Inlining derives from an existing relation $R^0\subseteq X\times X$ a new relation $R^1\supseteq R^0$ according to the following rules:

$\begin{array}{ll}\hfill (f,g)\in R^0& \Rightarrow (f,g)\in R^1,\hfill \\ \hfill (f,g)\in R^0\wedge (g,h)\in R^0& \Rightarrow (f,h)\in R^1.\hfill \end{array}$

In the derived relation R¹ a function f is related to the function it calls directly (g), as well as to those that it calls indirectly (h) through one intermediate function. Inlining may be repeated to capture indirect calls through two intermediate functions, and so on, to account for even more indirect calls.

So far we have fixed f by attributing close to it, but have not fixed g yet by attributing open to it. This can be easily expressed using the prime operator:

$(f,g)\in R^0\Rightarrow (g,x)\in R^1\text{for}x\in {\{g\}}^{″}.$

Object set g′ is the set of all functions calling g, and g″ is the set of all functions called by all callers of g. These are attributed to g in R¹.

Inlining can be expressed solely on the input relation.

2.11 Related Work

There are many ways to find software defects. The best way is by checking a program against an independent specification or test. A failing test then can be used to locate the defect automatically [10]. We focus on a scenario without such external references. Instead, we aim to identify intrinsic patterns in a software system’s implementation or behavior and deviations from these patterns. Such deviations are then suggested as potential defects.

2.12 Conclusions

Formal concept analysis provides a practical and theoretical framework to identify structural patterns and violations in binary relations. The analysis assumes no a priori knowledge such as names or predefined patterns—unlike many previous approaches. Pattern violations have been shown to correlate with bugs in software systems. The main benefit over classical frequent itemset mining [24] is that blocks (or concepts) unify a pattern and its instances. Together they form a rich and well-studied algebra; furthermore, they offer a geometric interpretation which provides intuition: violations correspond to imperfect blocks in a cross table.

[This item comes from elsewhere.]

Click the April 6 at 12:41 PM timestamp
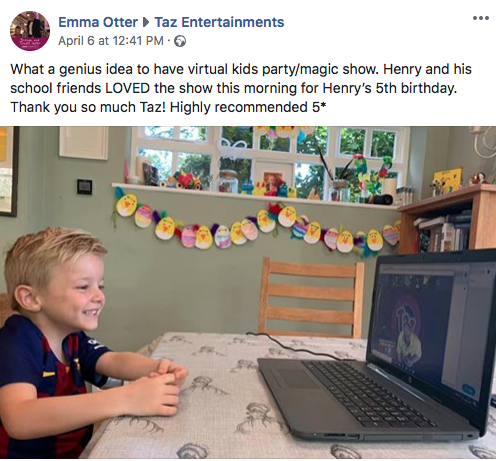Screen dimensions: 496x461 click(111, 41)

A relation (such as a call relation) induces a block hierarchy. Each block corresponds to a pattern, and neighboring blocks correspond either to independent patterns or a violation—depending on the associated confidence. This is the main conceptual result of this chapter.

Formal concept analysis gives us complexity results for pattern mining: the number of blocks (or patterns) induced by a relation may grow exponentially. This happens only for dense relations; call relations, at least, tend to be sparse. In addition, only a small fraction of blocks exceeding a minimum support are of interest and can be computed efficiently using an implementation that we provide [5].

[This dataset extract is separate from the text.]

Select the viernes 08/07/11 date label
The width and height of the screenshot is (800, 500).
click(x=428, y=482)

Algorithms for formal concept analysis are practical although they lack the performance tuning that went into algorithms and implementations for frequent itemset mining [25]. We provide an open-source implementation, Colibri/ML, that was able to analyze the call relation of the Linux kernel within 1 min, and smaller systems such as the Python interpreter in under 20 s.

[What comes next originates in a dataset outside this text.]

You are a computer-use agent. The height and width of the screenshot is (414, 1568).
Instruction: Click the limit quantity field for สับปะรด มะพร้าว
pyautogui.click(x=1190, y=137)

Earlier work on detecting anomalies often had a special focus on pairs of function calls [22, 26], rather than the more general patterns we studied. However, we found that most call patterns in open-source projects implemented in C have width between 2 and 3 (see Table 2.4). This is a posteriori a justification for the special interest in such pairs.

The starting point of our analysis is a binary relation. This implies that we analyze sets of features related to objects. This seeming limitation may be overcome using clever encodings, as demonstrated by Wasylkowski [9]. We are also encouraged by the success of code query languages such as CodeQuest [27], which represent software at their core using relations. By extending them with our analysis, we would be able to mine many more source code relations for patterns and violations.